Often, though, strikes aren’t given the attention that people invested in labor struggles feel they deserve. “In general, worker issues and class issues are not covered enough in the mainstream press,” Ruzicka said, adding that “Newspapers that used to have dedicated labor beat reporters mostly don't anymore.” This hasn’t stopped Arise Chicago from attempting to increase the visibility of strikes and other workplace issues, however. According to Ruzicka, the group “earned 171 local, national, and international media pieces in 2020,” and she went on to comment that “Part of our role as a worker center is to highlight these issues in the media, and broaden the narrative for news consumers and elected officials.”
With the economy opening up, strikes and labor actions will surely continue as more and more people return to work. If anything, COVID brought corporate exploitation and the need for unified workforces to the forefront. “The workplace was the epicenter of the pandemic, and was a major contributor to low-wage workers--especially immigrants and workers of color--contracting and dying from COVID at much higher rates than White and middle or upper-income workers,” said Ruzicka. “In 2020, Arise supported and organized workers at several locations to go on health strikes because of COVID-19,” she added. “It was a literal matter of life and death… Rather than scare workers from taking action to protect needed jobs, COVID-19 emboldened workers to take action.”

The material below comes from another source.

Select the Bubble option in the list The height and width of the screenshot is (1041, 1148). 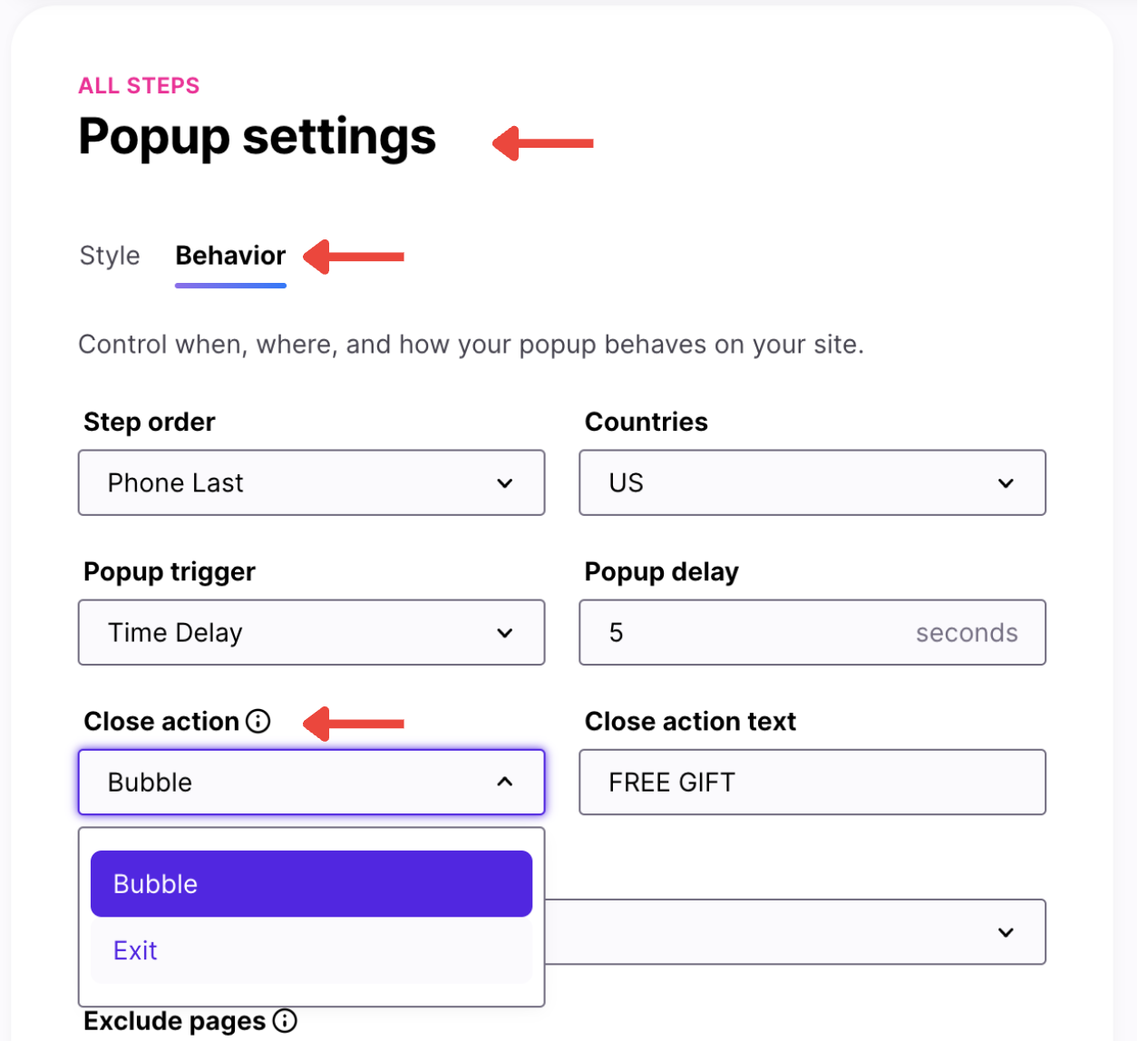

Despite the Biden administration’s proposed infrastructure plan and recent executive order to raise the minimum hourly wage of federal contractors, this has been a uniquely difficult time for the country, and a recent National Low Income Housing Coalition found that a worker earning minimum wage isn’t able to afford a two-bedroom apartment anywhere in the U.S. This means that the need for unions and labor advocacy groups won’t go away anytime soon, and strikes like the ones seen recently will continue for as long as laborers are exploited. In a way, Hall may have summed up the sentiment of workers across the country when describing the union’s stance on the Topeka strike: “The membership has had enough.”